Here are some steps to remember when equating numerators:

• Ensure that the denominators are exactly the same.
• Set the numerators equal to each other and solve the resulting equation.
• Always remember to verify your solution to make sure it doesn't make the original denominator zero.

After finding a potential solution for the equation, it's important to verify that it truly satisfies the original equation. For our example, we found \(x = 5\). Substituting \(x = 5\) back into the original equation, \(\frac{5}{x-3} = \frac{x}{x-3}\), we get:

\(\frac{5}{5-3} = \frac{5}{5-3}\)

Since the left-hand side and the right-hand side of the equation are equal (\(\frac{5}{2} = \frac{5}{2}\)), our solution \(x = 5\) is verified.

Verification steps:

• Substitute the solution back into the original equation.
• Simplify both sides to ensure they are equal.
• If they match, your solution is correct. If not, reevaluate your steps.

In some rational equations, you can simplify the solving process by directly removing denominators. This method is particularly useful when the denominators on both sides of the equation are the same.

For the equation \(\frac{5}{x-3} = \frac{x}{x-3}\), notice that the denominators are \(x-3\). This similarity allows us to remove the denominators temporarily, leading to the simpler equation \(5 = x\).

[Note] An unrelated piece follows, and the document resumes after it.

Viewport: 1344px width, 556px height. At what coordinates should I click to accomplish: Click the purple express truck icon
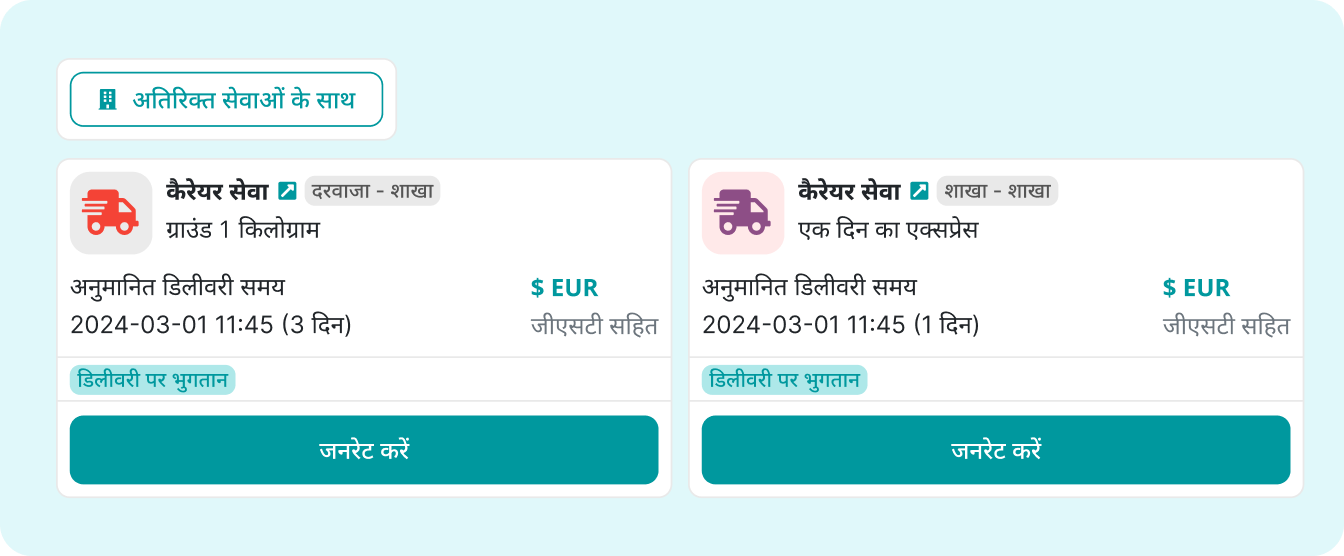743,213
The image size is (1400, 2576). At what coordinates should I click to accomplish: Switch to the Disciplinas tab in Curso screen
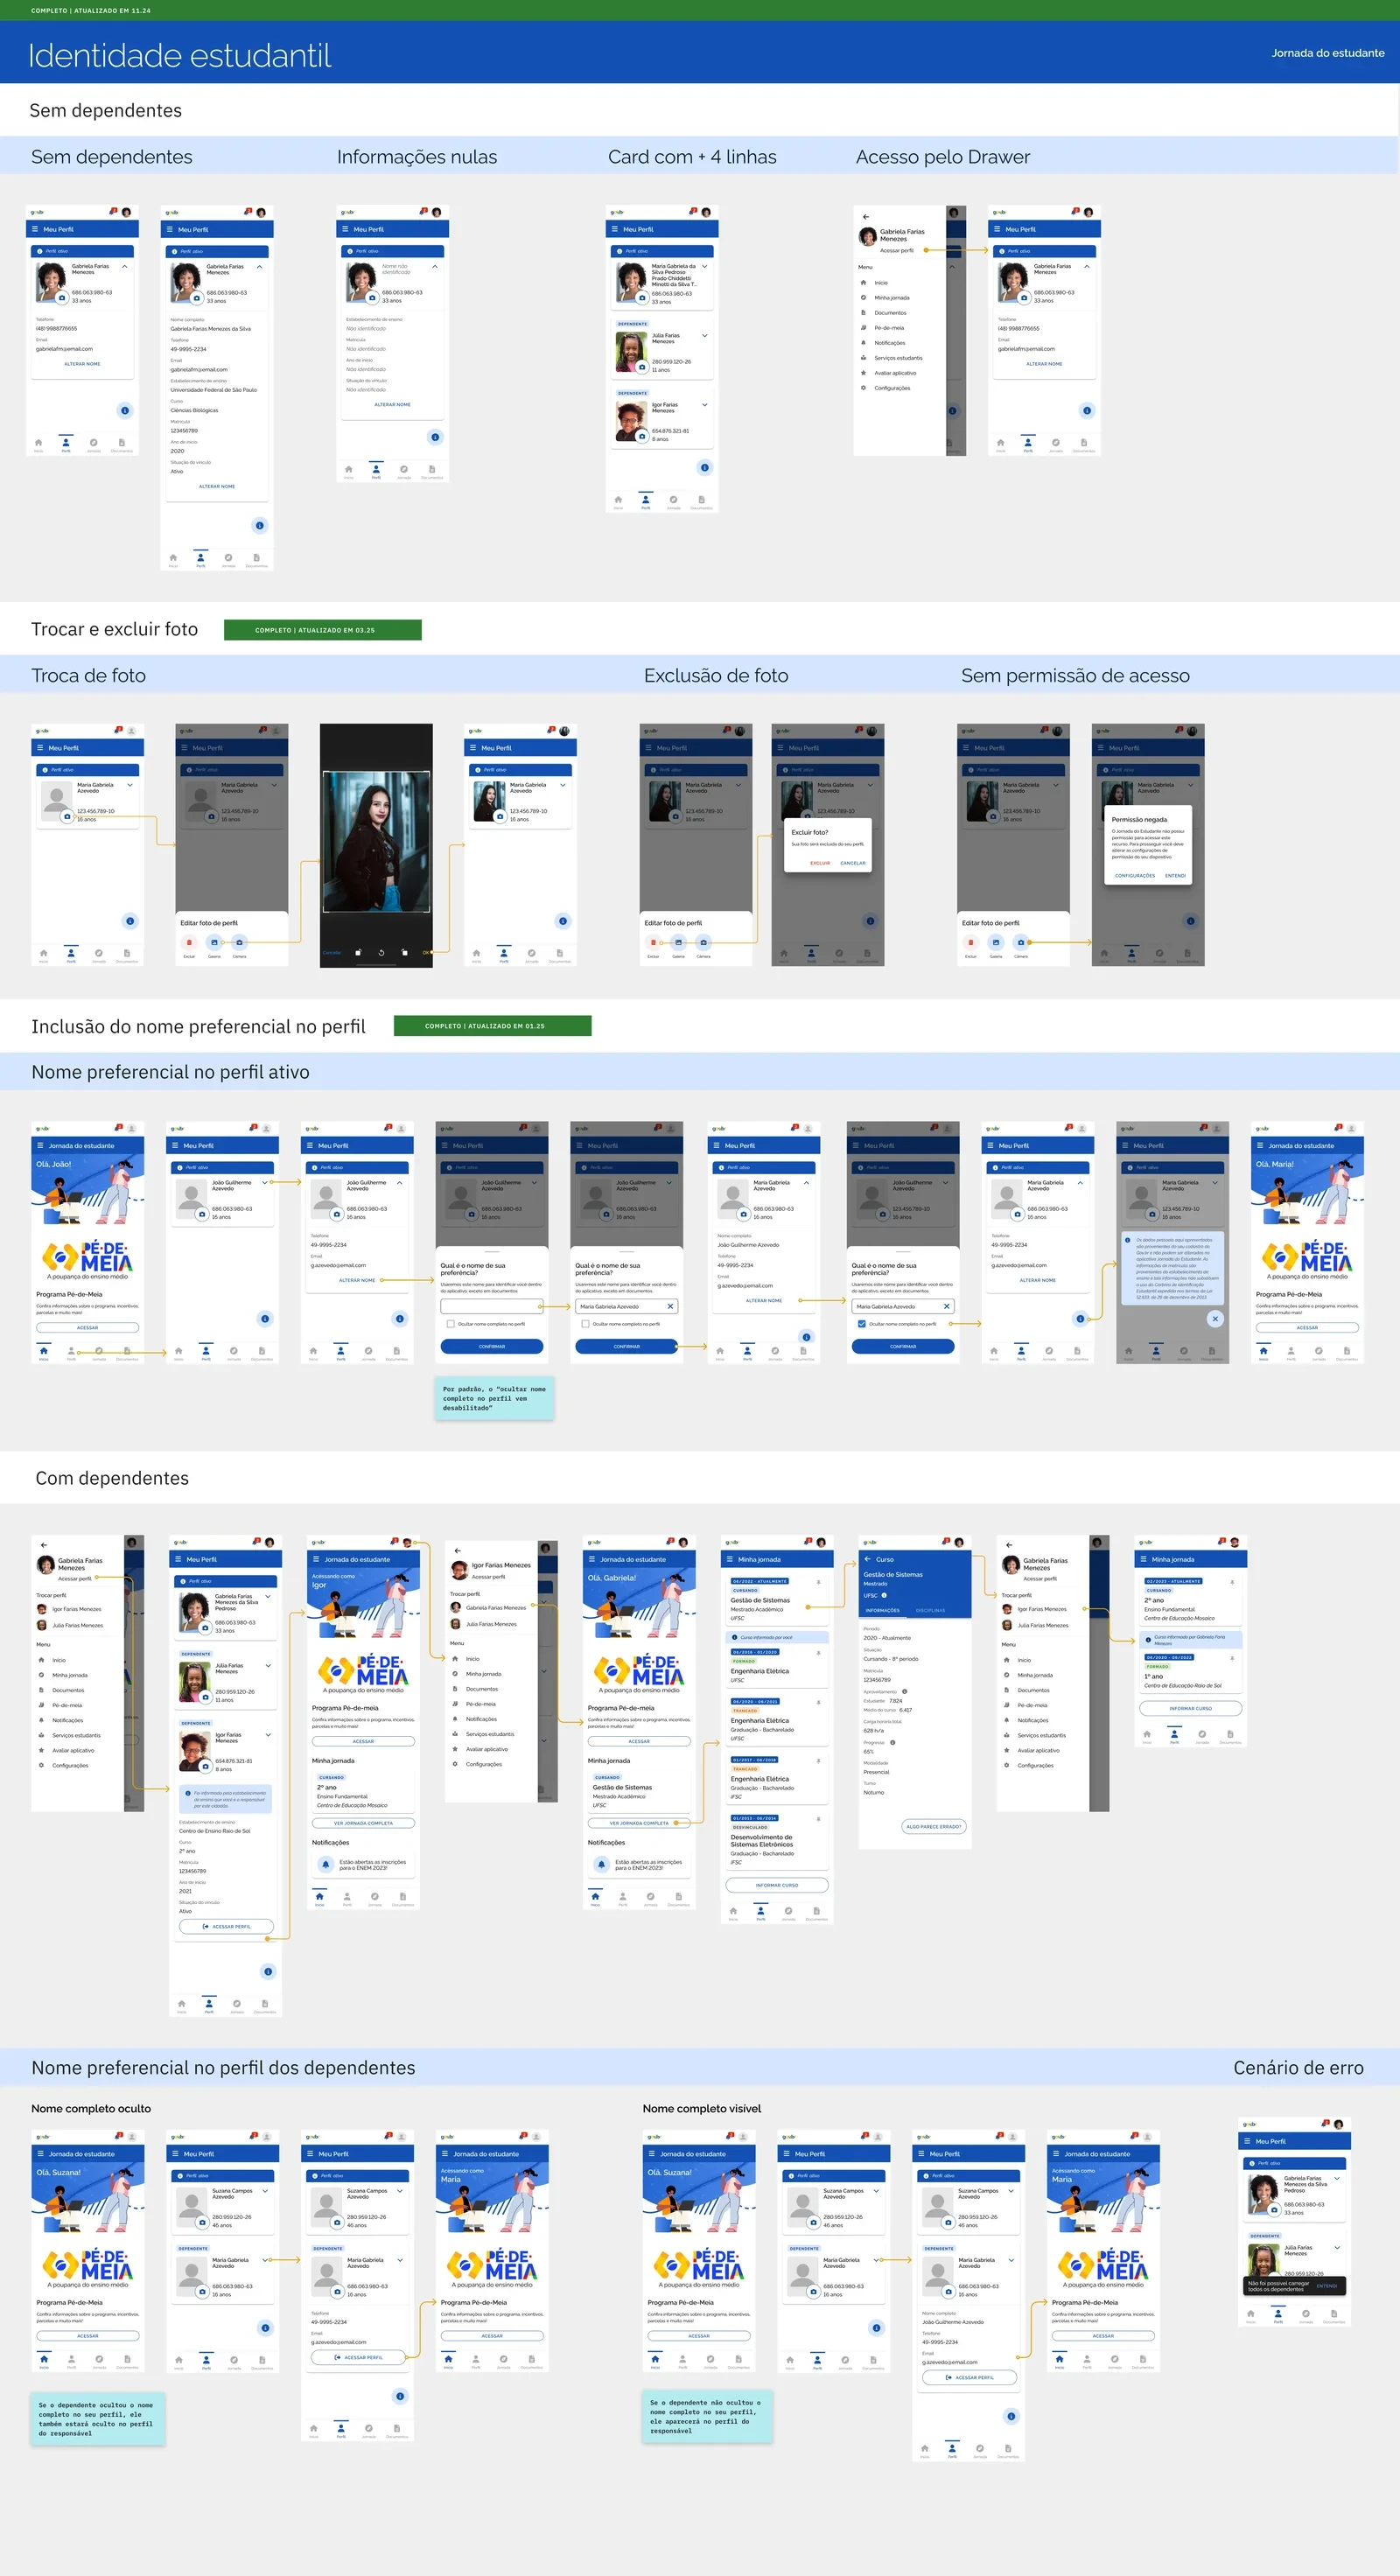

Steps to remove denominators:

• Check if the denominators on both sides of the equation are identical.
• Once confirmed, set the numerators equal to each other.
• Solve the resulting simpler equation without the denominators.
  
• Remember to check if your solution introduces any restrictions related to the denominator.

By following these steps, you solve the equation more quickly and efficiently. Removing denominators significantly reduces the complexity of rational equations.